● Exercise: Print the listing in full, keeping every line exactly as it is.

━━━━━━━━━━━━━━━━

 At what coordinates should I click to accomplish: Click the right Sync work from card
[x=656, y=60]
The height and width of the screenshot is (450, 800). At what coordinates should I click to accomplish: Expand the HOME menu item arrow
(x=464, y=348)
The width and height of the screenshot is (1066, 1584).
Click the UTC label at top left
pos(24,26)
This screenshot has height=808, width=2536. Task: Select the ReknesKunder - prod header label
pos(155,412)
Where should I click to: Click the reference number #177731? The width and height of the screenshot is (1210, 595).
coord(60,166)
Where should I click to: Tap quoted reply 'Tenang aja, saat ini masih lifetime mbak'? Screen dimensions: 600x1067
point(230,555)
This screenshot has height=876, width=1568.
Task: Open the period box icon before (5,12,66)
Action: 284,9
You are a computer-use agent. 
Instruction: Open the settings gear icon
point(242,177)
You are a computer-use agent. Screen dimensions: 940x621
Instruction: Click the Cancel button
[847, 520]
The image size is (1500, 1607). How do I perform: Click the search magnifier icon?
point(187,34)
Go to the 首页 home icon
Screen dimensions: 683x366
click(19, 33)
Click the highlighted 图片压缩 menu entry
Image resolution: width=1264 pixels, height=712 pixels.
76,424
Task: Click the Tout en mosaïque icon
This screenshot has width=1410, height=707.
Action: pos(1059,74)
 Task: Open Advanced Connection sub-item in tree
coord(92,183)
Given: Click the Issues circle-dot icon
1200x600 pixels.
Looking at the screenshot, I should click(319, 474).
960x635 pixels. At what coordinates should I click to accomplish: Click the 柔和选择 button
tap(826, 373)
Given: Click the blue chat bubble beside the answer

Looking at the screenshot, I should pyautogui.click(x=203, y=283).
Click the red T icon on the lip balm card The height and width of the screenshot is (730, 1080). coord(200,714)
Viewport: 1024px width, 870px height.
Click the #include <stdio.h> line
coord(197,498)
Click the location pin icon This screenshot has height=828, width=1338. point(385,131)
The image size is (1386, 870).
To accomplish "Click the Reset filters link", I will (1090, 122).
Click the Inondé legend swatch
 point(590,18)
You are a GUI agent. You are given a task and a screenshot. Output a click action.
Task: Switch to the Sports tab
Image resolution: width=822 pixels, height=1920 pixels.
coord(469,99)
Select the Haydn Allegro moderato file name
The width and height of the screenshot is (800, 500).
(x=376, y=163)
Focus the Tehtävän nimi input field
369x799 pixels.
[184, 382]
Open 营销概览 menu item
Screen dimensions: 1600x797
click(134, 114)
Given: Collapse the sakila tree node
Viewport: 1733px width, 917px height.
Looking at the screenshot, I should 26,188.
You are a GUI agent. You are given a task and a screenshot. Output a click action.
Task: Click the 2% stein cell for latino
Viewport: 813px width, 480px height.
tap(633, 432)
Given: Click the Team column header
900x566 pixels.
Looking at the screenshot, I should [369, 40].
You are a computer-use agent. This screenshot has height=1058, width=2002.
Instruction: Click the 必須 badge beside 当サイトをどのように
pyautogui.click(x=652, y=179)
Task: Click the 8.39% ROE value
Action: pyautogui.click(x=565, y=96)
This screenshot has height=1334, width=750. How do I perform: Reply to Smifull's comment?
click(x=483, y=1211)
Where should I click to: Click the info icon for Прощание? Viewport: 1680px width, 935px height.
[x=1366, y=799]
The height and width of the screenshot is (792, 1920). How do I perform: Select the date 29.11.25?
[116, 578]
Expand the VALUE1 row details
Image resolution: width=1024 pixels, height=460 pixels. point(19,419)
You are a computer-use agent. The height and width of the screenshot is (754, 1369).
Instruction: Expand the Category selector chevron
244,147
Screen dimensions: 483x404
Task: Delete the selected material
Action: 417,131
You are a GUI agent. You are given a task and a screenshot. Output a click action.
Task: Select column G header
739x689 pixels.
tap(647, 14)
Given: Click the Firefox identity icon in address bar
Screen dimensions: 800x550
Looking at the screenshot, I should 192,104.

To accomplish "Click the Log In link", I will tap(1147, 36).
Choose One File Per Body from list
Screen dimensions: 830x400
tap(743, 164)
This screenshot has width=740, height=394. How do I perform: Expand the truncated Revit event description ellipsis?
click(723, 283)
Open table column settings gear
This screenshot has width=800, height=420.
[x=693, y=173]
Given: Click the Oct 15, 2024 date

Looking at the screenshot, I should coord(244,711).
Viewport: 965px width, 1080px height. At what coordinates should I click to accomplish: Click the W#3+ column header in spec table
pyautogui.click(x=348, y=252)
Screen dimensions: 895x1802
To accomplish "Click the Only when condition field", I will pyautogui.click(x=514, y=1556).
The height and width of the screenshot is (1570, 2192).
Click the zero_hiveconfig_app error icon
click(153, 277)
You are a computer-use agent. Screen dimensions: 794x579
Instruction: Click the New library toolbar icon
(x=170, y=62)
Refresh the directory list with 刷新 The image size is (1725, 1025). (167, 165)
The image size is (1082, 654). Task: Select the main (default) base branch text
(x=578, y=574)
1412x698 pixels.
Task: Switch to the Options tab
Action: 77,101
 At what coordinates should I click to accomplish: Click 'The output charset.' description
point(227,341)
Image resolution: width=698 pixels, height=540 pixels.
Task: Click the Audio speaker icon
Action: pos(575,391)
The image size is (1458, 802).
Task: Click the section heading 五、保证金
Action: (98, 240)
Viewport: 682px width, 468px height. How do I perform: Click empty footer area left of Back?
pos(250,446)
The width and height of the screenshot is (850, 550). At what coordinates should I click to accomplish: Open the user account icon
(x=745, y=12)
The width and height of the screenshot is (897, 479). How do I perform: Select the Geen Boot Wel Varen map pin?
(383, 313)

━━━━━━━━━━━━━━━━

● Answer section:
 At what coordinates should I click to accomplish: Click the right Sync work from card
[x=656, y=60]
The height and width of the screenshot is (450, 800). At what coordinates should I click to accomplish: Expand the HOME menu item arrow
(x=464, y=348)
The width and height of the screenshot is (1066, 1584).
Click the UTC label at top left
pos(24,26)
This screenshot has height=808, width=2536. Task: Select the ReknesKunder - prod header label
pos(155,412)
Where should I click to: Click the reference number #177731? The width and height of the screenshot is (1210, 595).
coord(60,166)
Where should I click to: Tap quoted reply 'Tenang aja, saat ini masih lifetime mbak'? Screen dimensions: 600x1067
point(230,555)
This screenshot has height=876, width=1568.
Task: Open the period box icon before (5,12,66)
Action: 284,9
You are a computer-use agent. 
Instruction: Open the settings gear icon
point(242,177)
You are a computer-use agent. Screen dimensions: 940x621
Instruction: Click the Cancel button
[847, 520]
The image size is (1500, 1607). How do I perform: Click the search magnifier icon?
point(187,34)
Go to the 首页 home icon
Screen dimensions: 683x366
click(19, 33)
Click the highlighted 图片压缩 menu entry
Image resolution: width=1264 pixels, height=712 pixels.
76,424
Task: Click the Tout en mosaïque icon
This screenshot has width=1410, height=707.
Action: pos(1059,74)
 Task: Open Advanced Connection sub-item in tree
coord(92,183)
Given: Click the Issues circle-dot icon
1200x600 pixels.
Looking at the screenshot, I should click(319, 474).
960x635 pixels. At what coordinates should I click to accomplish: Click the 柔和选择 button
tap(826, 373)
Given: Click the blue chat bubble beside the answer

Looking at the screenshot, I should pyautogui.click(x=203, y=283).
Click the red T icon on the lip balm card The height and width of the screenshot is (730, 1080). coord(200,714)
Viewport: 1024px width, 870px height.
Click the #include <stdio.h> line
coord(197,498)
Click the location pin icon This screenshot has height=828, width=1338. point(385,131)
The image size is (1386, 870).
To accomplish "Click the Reset filters link", I will (1090, 122).
Click the Inondé legend swatch
 point(590,18)
You are a GUI agent. You are given a task and a screenshot. Output a click action.
Task: Switch to the Sports tab
Image resolution: width=822 pixels, height=1920 pixels.
coord(469,99)
Select the Haydn Allegro moderato file name
The width and height of the screenshot is (800, 500).
(x=376, y=163)
Focus the Tehtävän nimi input field
369x799 pixels.
[184, 382]
Open 营销概览 menu item
Screen dimensions: 1600x797
click(134, 114)
Given: Collapse the sakila tree node
Viewport: 1733px width, 917px height.
Looking at the screenshot, I should 26,188.
You are a GUI agent. You are given a task and a screenshot. Output a click action.
Task: Click the 2% stein cell for latino
Viewport: 813px width, 480px height.
tap(633, 432)
Given: Click the Team column header
900x566 pixels.
Looking at the screenshot, I should [369, 40].
You are a computer-use agent. This screenshot has height=1058, width=2002.
Instruction: Click the 必須 badge beside 当サイトをどのように
pyautogui.click(x=652, y=179)
Task: Click the 8.39% ROE value
Action: pyautogui.click(x=565, y=96)
This screenshot has height=1334, width=750. How do I perform: Reply to Smifull's comment?
click(x=483, y=1211)
Where should I click to: Click the info icon for Прощание? Viewport: 1680px width, 935px height.
[x=1366, y=799]
The height and width of the screenshot is (792, 1920). How do I perform: Select the date 29.11.25?
[116, 578]
Expand the VALUE1 row details
Image resolution: width=1024 pixels, height=460 pixels. point(19,419)
You are a computer-use agent. The height and width of the screenshot is (754, 1369).
Instruction: Expand the Category selector chevron
244,147
Screen dimensions: 483x404
Task: Delete the selected material
Action: 417,131
You are a GUI agent. You are given a task and a screenshot. Output a click action.
Task: Select column G header
739x689 pixels.
tap(647, 14)
Given: Click the Firefox identity icon in address bar
Screen dimensions: 800x550
Looking at the screenshot, I should 192,104.

To accomplish "Click the Log In link", I will tap(1147, 36).
Choose One File Per Body from list
Screen dimensions: 830x400
tap(743, 164)
This screenshot has width=740, height=394. How do I perform: Expand the truncated Revit event description ellipsis?
click(723, 283)
Open table column settings gear
This screenshot has width=800, height=420.
[x=693, y=173]
Given: Click the Oct 15, 2024 date

Looking at the screenshot, I should coord(244,711).
Viewport: 965px width, 1080px height. At what coordinates should I click to accomplish: Click the W#3+ column header in spec table
pyautogui.click(x=348, y=252)
Screen dimensions: 895x1802
To accomplish "Click the Only when condition field", I will pyautogui.click(x=514, y=1556).
The height and width of the screenshot is (1570, 2192).
Click the zero_hiveconfig_app error icon
click(153, 277)
You are a computer-use agent. Screen dimensions: 794x579
Instruction: Click the New library toolbar icon
(x=170, y=62)
Refresh the directory list with 刷新 The image size is (1725, 1025). (167, 165)
The image size is (1082, 654). Task: Select the main (default) base branch text
(x=578, y=574)
1412x698 pixels.
Task: Switch to the Options tab
Action: 77,101
 At what coordinates should I click to accomplish: Click 'The output charset.' description
point(227,341)
Image resolution: width=698 pixels, height=540 pixels.
Task: Click the Audio speaker icon
Action: pos(575,391)
The image size is (1458, 802).
Task: Click the section heading 五、保证金
Action: (98, 240)
Viewport: 682px width, 468px height. How do I perform: Click empty footer area left of Back?
pos(250,446)
The width and height of the screenshot is (850, 550). At what coordinates should I click to accomplish: Open the user account icon
(x=745, y=12)
The width and height of the screenshot is (897, 479). How do I perform: Select the Geen Boot Wel Varen map pin?
(383, 313)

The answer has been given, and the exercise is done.